Closely connected to components two and three is developing more inclusive ways of measuring academic success in all subjects (specifically, math and science). Many education professionals believe that there is too much redundancy in the standardized tests assigned to today’s youth, meaning there are too many tests that are measuring the same knowledge. Rather than learning more, students are having to test and retest what they have learned. To streamline testing and move away from the binary “right and wrong” grading techniques, STEM 2026 recommends limiting testing and improving measures of cross-disciplinary learning. Project-based grading has become more popular for this reason.

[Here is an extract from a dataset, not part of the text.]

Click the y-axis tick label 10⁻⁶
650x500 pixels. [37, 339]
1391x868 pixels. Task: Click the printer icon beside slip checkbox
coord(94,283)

Component 6: Societal and Cultural Images and Environments That Promote Diversity and Opportunity in STEM

Finally, the report called for help from pop culture to revise the image of STEM students. For example the report calls for increasing diversity in advertising for STEM toys and games as well as highlighting different STEM projects in social and traditional media in new and different ways. This is already coming to fruition with an increase in toys that include coding kits and clubs that focus on girls who code.

Everything in the STEM 2026 report is interconnected and points to changes that will need to be made to increase involvement and engagement in STEM. These flow into the approach known as the "whole child approach" used by the Chan Zuckerberg Foundation and the 100Kin10 organization, which emphasizes STEM fields as not just parts of education but as foundations for all learning.